The decision of Syed Ali Shah Geelani, 90, could further weaken the separatist cause after India last August scrapped a decades-old constitutional provision giving Jammu and Kashmir state special rights.
Geelani, who has been under house arrest in the region’s largest city Srinagar for several years, accused the faction he led within the umbrella Hurriyat Conference, of inaction over New Delhi’s move in a two-page letter and short audio message.
“Keeping in view the present situation in Hurriyat Conference, I announce my decision to part ways with it,” he said, accusing members of the grouping of conspiring against him and saying it lacked discipline and accountability.
Hurriyat leaders from his faction were not immediately available for comment.
Hurriyat Conference was formed by various separatist groups in Kashmir in 1993 to provide a political platform for seceding from India in the wake of an armed revolt against New Delhi.

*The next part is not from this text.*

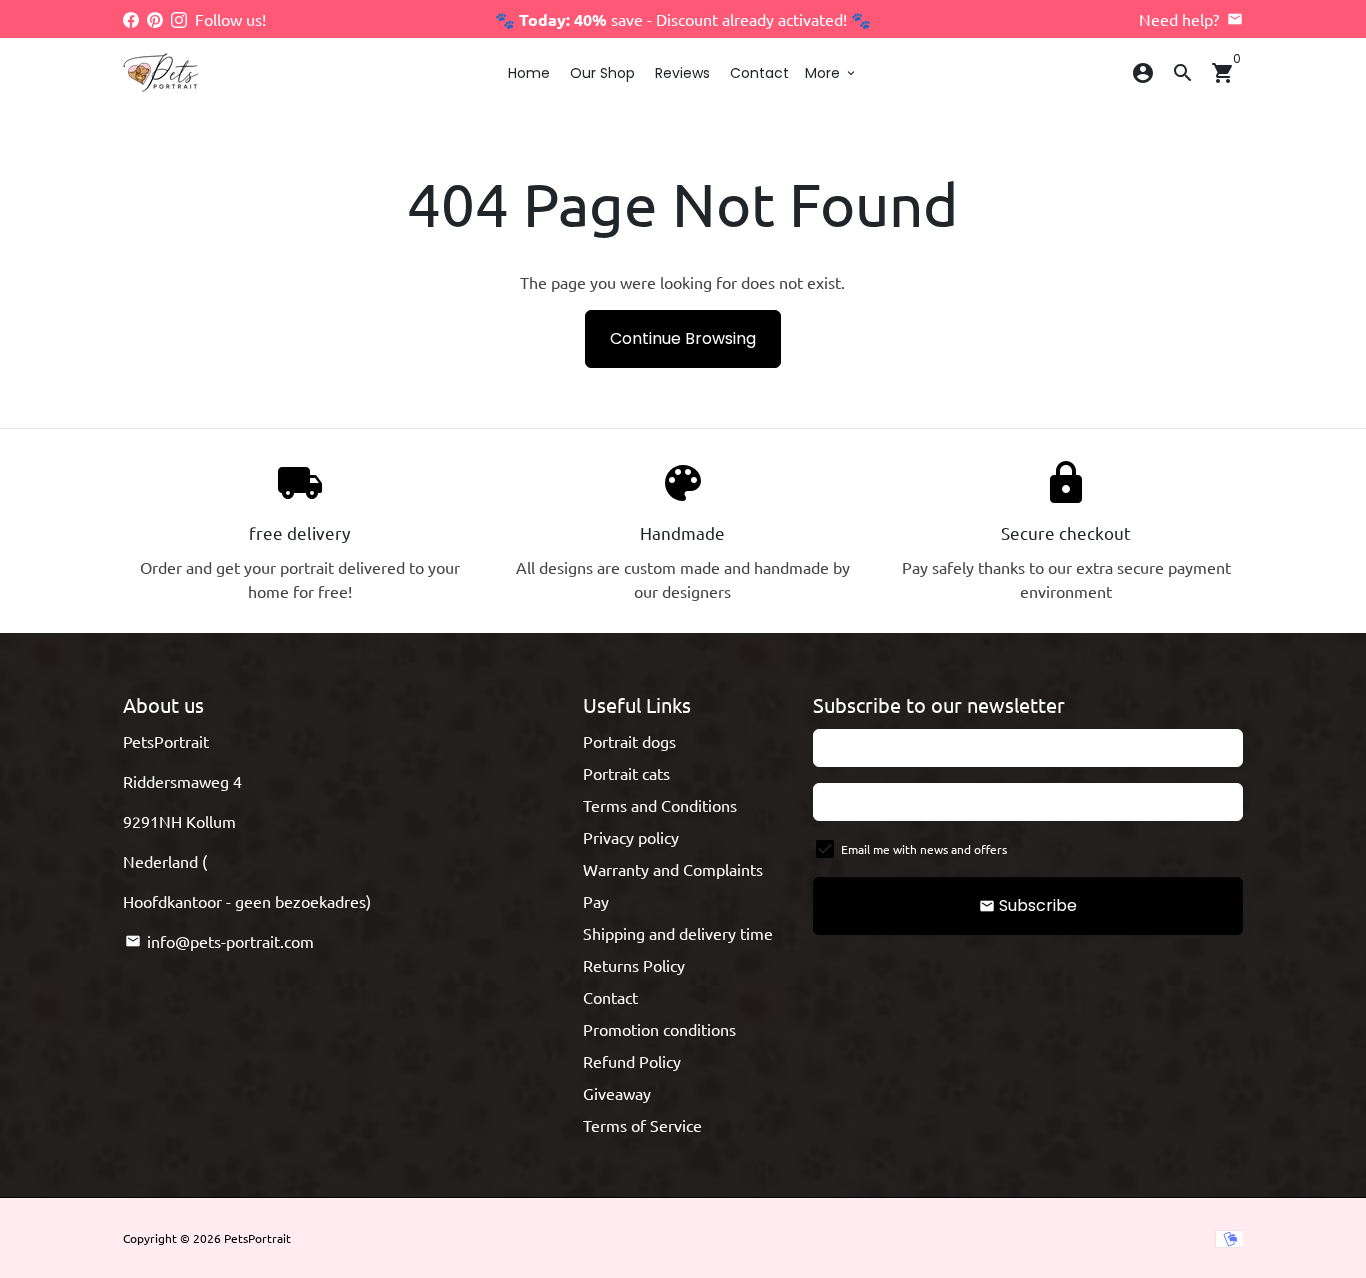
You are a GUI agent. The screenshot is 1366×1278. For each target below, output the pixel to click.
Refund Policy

But the group split in 2003 when hardliners headed by Geelani, who advocated Kashmir’s merger with Pakistan, walked out after moderates decided to hold talks with New Delhi and formed their own faction.
Both India and arch rival Pakistan claim the Himalayan region in full, but rule in parts.
Indian Prime Minister Narendra Modi’s government said the decision last August to strip the region of its special rights and split it into two federally-administered territories was needed to better integrate it with the rest of the country.